··· Text segment ···

Selling pieces of the Brooklyn Bridge or advertising swamp land in Florida as prime real estate are cons so familiar that they have become clichés in our language. But those scams are small potatoes compared to this one. You could argue whether it is, as the author claims, “the most audacious fraud in history,” but it is certainly one of the most remarkable, and the story deserves to be better known.
Sinclair’s telling of the tale, while it takes time to unfold, will leave you marveling at both the gullibility and the treachery of the human race. Poyais, the land referred to in the title, was a promising, undeveloped region separated from Honduras and Nicaragua by impassable mountains. With its friendly natives, fertile soil, temperate climate, and resources of timber, minerals, and fish, Poyais seemed the perfect place for newly unemployed Scottish immigrants. And it would have been, except for one problem—it didn’t exist.
The publication of a guidebook extolling the virtues of this Shangri-La was a complete fabrication, but the 250 settlers who purchased land did not find this out until they had crossed the Atlantic. They embarked from their ship onto the uninhabited shore of the Mosquito Coast, to find nothing of what they had been promised. More than one half of their number died from exposure and disease, while fewer than one fifth ever returned to their homes.This synopsis does not spoil any surprises for the reader, because the first part of the book clearly lays out the nature of the fraud. Sinclair is not interested in presenting a mystery or in creating suspense, but rather in examining the character and history of Sir Gregor MacGregor.
“Audacious” describes both the fraud and the man himself. A flamboyant bon vivant, he began his quest for wealth and glory in the military, first with the British Army, then with the freedom fighters in South America. He used his military service to create a mythical version of himself, more decorated, more heroic, more glorious than the real man. This façade he maintained and embellished to the point where he had proclaimed himself the Cazique, or Prince, of the Central American province of Poyais, and conceived the idea of making a fortune out of “the land that never was.” The recreation of MacGregor’s life is a delicate task, since some of the fictions that he spread about himself were convincing enough to be accepted by his biographers. Painstakingly, Sinclair has researched his subject, relying heavily on the accounts of MacGregor’s contemporaries. He readily admits when the truth is unclear, often presenting various sides of a story and leaving the conclusions to the readers.

··· Supplied information ···

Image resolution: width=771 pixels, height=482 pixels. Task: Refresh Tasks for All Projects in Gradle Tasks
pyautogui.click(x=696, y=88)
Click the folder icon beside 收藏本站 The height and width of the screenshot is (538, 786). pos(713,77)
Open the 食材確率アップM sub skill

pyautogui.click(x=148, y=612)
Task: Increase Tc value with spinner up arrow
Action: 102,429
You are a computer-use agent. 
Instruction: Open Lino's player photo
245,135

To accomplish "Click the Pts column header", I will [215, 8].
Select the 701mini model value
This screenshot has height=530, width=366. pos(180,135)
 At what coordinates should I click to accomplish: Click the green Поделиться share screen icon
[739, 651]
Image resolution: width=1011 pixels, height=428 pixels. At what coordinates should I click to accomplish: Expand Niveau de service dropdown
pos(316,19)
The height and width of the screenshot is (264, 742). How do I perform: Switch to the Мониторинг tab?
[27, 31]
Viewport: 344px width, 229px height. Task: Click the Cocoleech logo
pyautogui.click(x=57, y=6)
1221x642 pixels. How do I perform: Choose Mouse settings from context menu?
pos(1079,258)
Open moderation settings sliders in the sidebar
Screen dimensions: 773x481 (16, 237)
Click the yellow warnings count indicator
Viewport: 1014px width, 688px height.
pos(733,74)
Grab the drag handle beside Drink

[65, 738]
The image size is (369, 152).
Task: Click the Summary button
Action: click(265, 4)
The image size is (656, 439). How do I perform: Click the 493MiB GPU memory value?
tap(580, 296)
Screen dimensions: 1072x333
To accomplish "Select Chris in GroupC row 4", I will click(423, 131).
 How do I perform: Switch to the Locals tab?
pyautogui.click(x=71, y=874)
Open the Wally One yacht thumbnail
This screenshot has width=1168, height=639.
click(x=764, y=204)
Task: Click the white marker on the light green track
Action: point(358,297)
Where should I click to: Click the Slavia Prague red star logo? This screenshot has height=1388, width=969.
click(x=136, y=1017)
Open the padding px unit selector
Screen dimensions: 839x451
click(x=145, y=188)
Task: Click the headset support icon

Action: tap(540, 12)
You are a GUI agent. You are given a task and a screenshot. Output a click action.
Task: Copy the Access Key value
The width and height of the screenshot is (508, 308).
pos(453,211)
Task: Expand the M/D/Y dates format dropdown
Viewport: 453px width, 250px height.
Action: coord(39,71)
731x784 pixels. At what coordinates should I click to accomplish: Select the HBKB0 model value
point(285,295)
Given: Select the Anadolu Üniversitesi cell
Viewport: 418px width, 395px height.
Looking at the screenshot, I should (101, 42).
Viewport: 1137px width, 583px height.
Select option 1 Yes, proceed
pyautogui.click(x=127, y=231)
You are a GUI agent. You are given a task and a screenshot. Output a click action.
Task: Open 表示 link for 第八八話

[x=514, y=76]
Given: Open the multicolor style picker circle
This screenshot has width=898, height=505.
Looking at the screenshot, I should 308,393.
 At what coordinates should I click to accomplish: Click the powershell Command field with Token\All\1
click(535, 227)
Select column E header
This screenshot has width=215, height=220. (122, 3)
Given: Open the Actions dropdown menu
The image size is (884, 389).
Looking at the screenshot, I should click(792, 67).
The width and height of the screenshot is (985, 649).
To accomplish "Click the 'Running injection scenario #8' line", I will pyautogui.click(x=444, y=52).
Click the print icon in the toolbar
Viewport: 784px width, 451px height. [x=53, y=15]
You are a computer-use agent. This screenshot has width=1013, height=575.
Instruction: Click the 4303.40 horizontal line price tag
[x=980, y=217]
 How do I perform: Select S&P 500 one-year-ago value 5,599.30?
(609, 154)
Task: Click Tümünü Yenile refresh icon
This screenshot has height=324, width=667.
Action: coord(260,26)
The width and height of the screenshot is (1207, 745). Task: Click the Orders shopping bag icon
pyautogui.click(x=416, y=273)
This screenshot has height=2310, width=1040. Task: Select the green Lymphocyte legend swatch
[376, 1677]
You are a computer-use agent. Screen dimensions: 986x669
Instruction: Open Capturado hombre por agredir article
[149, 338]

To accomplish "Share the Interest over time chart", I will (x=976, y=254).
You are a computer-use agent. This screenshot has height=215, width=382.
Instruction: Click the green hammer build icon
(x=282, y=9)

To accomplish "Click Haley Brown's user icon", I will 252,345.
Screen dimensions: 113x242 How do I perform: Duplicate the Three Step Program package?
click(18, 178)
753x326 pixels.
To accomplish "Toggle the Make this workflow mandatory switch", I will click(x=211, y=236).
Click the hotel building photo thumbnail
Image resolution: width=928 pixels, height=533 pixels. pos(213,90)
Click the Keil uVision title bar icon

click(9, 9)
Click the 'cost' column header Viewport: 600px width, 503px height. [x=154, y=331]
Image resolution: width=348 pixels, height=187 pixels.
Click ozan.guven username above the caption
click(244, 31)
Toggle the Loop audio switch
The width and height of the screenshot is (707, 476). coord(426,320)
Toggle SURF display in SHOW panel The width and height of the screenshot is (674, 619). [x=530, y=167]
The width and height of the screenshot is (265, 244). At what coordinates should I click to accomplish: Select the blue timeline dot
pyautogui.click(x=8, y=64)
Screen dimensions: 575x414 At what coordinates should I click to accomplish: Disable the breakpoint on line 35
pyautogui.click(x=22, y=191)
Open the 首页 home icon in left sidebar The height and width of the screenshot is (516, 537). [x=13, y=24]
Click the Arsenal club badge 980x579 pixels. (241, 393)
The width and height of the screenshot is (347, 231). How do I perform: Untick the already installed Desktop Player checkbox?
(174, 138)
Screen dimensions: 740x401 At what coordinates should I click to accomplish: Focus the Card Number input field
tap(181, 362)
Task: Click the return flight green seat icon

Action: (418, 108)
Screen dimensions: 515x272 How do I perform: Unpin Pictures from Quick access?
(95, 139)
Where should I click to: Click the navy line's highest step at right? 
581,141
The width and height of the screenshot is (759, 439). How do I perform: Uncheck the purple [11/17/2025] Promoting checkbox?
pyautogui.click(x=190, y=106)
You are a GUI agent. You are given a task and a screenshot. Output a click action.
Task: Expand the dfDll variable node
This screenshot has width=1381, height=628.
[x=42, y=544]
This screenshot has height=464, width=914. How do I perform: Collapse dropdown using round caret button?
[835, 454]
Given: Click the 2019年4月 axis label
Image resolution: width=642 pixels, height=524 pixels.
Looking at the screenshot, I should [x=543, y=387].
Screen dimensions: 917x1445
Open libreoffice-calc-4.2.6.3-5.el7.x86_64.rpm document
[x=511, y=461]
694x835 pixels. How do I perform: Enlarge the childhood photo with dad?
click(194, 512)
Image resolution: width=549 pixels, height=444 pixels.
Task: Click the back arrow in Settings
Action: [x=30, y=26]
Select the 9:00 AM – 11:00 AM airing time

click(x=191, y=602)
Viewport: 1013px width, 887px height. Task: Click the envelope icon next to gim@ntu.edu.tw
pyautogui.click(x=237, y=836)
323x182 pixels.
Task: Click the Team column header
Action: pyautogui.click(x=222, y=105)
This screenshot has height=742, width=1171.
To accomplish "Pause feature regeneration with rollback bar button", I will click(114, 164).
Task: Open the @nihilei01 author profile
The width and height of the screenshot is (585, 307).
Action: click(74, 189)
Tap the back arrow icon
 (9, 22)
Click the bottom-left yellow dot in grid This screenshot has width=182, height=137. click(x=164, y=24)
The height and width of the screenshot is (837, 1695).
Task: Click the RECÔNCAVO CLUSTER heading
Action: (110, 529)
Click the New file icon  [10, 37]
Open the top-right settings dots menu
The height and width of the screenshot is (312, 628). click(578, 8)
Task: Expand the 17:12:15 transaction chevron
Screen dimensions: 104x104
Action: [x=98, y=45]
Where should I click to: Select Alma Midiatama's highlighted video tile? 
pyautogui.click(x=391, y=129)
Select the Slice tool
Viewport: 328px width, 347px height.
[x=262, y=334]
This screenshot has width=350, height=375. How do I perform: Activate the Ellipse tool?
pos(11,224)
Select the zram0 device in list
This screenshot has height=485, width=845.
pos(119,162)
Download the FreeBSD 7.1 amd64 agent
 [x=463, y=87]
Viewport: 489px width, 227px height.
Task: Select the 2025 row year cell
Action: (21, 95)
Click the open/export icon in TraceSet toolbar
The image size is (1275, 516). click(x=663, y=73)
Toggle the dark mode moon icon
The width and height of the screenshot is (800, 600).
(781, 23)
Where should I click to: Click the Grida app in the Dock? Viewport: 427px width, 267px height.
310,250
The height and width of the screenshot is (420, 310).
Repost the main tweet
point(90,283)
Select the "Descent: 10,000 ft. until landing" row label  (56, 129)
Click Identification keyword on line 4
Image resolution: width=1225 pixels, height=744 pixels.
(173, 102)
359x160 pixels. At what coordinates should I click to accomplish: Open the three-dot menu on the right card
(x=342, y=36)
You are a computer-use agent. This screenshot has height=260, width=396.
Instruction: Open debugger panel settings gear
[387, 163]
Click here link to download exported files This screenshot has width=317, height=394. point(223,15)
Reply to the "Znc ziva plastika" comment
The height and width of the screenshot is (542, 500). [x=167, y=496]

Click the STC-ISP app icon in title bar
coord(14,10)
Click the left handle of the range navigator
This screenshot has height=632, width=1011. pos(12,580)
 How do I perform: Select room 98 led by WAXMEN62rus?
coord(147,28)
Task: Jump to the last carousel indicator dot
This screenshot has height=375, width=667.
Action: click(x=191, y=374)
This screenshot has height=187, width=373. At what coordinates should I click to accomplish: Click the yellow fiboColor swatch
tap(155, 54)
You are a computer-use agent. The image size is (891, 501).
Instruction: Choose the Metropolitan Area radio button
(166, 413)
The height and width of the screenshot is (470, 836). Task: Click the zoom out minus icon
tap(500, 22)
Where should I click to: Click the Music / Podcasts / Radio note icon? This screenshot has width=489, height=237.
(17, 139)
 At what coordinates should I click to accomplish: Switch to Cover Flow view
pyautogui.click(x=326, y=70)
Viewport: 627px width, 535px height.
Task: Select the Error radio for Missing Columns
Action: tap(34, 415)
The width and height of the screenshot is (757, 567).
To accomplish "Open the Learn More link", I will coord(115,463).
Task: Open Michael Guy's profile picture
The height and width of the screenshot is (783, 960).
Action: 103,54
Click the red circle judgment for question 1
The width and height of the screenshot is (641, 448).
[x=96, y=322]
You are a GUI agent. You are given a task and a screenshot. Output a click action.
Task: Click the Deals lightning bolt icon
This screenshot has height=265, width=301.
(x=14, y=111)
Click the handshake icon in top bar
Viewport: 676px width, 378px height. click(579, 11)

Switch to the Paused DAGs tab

···

*Problems to work on:*
[A] Answer these questions using the book review:
(i) How many settlers purchased land in Poyais?
(ii) What separated Poyais from Honduras and Nicaragua?
(iii) What title did MacGregor proclaim for himself?
[B] Return the portion of the book review starting with "Selling pieces of" and going on through "be better known.".

*Answer section:*
[A]
(i) 250 settlers.
(ii) Impassable mountains.
(iii) The Cazique, or Prince, of the Central American province of Poyais.

[B]
Selling pieces of the Brooklyn Bridge or advertising swamp land in Florida as prime real estate are cons so familiar that they have become clichés in our language. But those scams are small potatoes compared to this one. You could argue whether it is, as the author claims, “the most audacious fraud in history,” but it is certainly one of the most remarkable, and the story deserves to be better known.